One of the most painful open secrets in education is that underachievement is by far highest amongst working class white boys…and it starts at a young age. The current term ‘white male privilege’ should be revised to ‘white male of-the-ruling-classes privilege’ because it certainly does not include the rest. Recently, it was reported that race hate crimes against Muslims were now at a level 3x higher than last year and the most likely perpetrators were white teenagers. A lot of the reasons for this underachievement and bad behaviour are socially and culturally based; yet no one speaks about this as it doesn’t fit the political agenda of the day. The result is a perpetuation of a culture that can neither articulate its needs nor organise itself sufficiently; a culture that will find it difficult to produce an effective leader, one that can spearhead the drive to rebuild a nation, particularly a nation isolated from its neighbours. These skills are vital if the working class intends to contend with the ruling elite in London… and in Brussels.
And as for the middle classes…well, we now exist only in name. Many have long relinquished any combination of bi-annual foreign holidays, two cars, school fees, nannies and cleaners.
‘Let’s do what we do best’
With events unfolding as they are, the actual reasons why many of us voted to leave or remain are rapidly becoming redundant. We now find out that the results of the referendum themselves are not binding. Someone needs to invoke Article 50 of the EU Lisbon Treaty, a law that outlines the steps to take should a member state wish to leave the union. Who that someone is, we don’t know as we don’t have a leader. Our recently departed Mr Cameron says we won’t trigger the process yet. Mr Johnson wants informal talks before we start proceedings. The EU response to Mr Johnson: ‘the computer says no’. And Nigel Farage continues to offend, and gloat, here and in Brussels.

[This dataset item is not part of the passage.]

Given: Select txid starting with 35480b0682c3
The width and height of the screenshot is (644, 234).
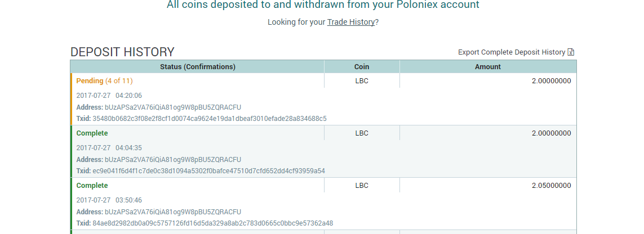Looking at the screenshot, I should pyautogui.click(x=209, y=119).
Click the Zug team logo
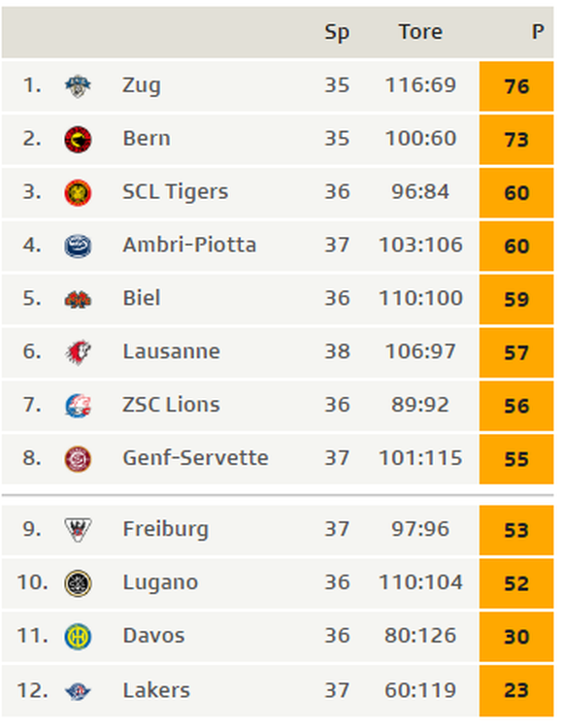565x728 pixels. [x=78, y=85]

So far the single most important result of the referendum has been to give our current social and political structure a badly needed shake-up, forcing us to come to the table to start our 12-step programme to rehabilitation. The first step is in acknowledging the facts and confessing: ‘Hi my name is Britain and I am no longer Great’. Our Britain is indeed no longer great, not in the way that it used to be, nor is it great in the way it needs to be to function alone. The way the world is evolving won’t allow for this parochial and insular mind-set.
Whichever way we voted, we all took a risk, and the thing about taking risks is that you don’t really know what you’re going to get. A change is something we all wanted, we didn’t know how we would get it, but to get that change, we absolutely had to go out on a limb. As the MP Sir Eric Pickles said on the day of the referendum results, ‘I’m sad and dismayed, but that’s democracy. Now we need to get on with it.’
And as Brits, that’s something we are still very good at it – getting on with it and making the very best of a bad turn of events.